写真は、お尻フリフリしながら演奏する全身楽器のミンミンゼミ。思いがけず季節に先を越されたセミの幼虫たちも、そろそろ地表に出てくる頃ですね。
2025-06-30
エディストの検索窓に「イモムシ」と打ってみたら、サムネイルにイモムシが登場しているこちらの記事に行き当たりました。
家庭菜園の野菜に引き寄せられてやって来る「マレビト」害虫たちとの攻防を、確かな観察眼で描いておられます。
せっかくなので登場しているイモムシたちの素性をご紹介しますと、アイキャッチ画像のサトイモにとまる「夜行列車」はセスジスズメ(スズメガ科)中齢幼虫、「少し枯れたナガイモの葉にそっくり」なのは、きっと、キイロスズメ(同科)の褐色型終齢幼虫です。
添付写真は、文中で目の敵にされているヨトウムシ(種名ヨトウガ(ヤガ科)の幼虫の俗称)ですが、エンドウ、ネギどころか、有毒のクンシラン(キョウチクトウ科)の分厚い葉をもりもり食べていて驚きました。なんと逞しいことでしょう。そして・・・ 何と可愛らしいことでしょう!
イモムシでもゴキブリでもヌスビトハギでもパンにはえた青カビでも何でもいいのですが、ヴィランなものたちのどれかに、一度、スマホレンズを向けてみてください。「この癪に触る生き物をなるべく魅力的に撮ってやろう」と企みながら。すると、不思議なことに、たちまち心の軸が傾き始めて、スキもキライも混沌としてしまいますよ。
エディスト・アーカイブは、未知のお宝が無限に眠る別銀河。ワードさばきひとつでお宝候補をプレゼンしてくれる検索窓は、エディスト界の「どこでもドア」的存在ですね。
2025-06-28
ものづくりにからめて、最近刊行されたマンガ作品を一つご紹介。
山本棗『透鏡の先、きみが笑った』(秋田書店)
この作品の中で語られるのは眼鏡職人と音楽家。ともに制作(ボイエーシス)にかかわる人々だ。制作には技術(テクネ―)が伴う。それは自分との対話であると同時に、外部との対話でもある。

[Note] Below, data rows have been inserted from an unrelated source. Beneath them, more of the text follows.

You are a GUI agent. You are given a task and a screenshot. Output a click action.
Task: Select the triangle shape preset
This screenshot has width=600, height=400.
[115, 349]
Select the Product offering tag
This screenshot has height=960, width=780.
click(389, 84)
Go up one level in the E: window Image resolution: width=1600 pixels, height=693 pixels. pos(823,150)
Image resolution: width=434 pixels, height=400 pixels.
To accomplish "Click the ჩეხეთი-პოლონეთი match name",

お客様はわがままだ。どんな矢が飛んでくるかわからない。ほんの小さな一言が大きな打撃になることもある。
深く傷ついた人の心を結果的に救ったのは、同じく技術に裏打ちされた信念を持つ者のみが発せられる言葉だった。たとえ分野は違えども、テクネ―に信を置く者だけが通じ合える世界があるのだ。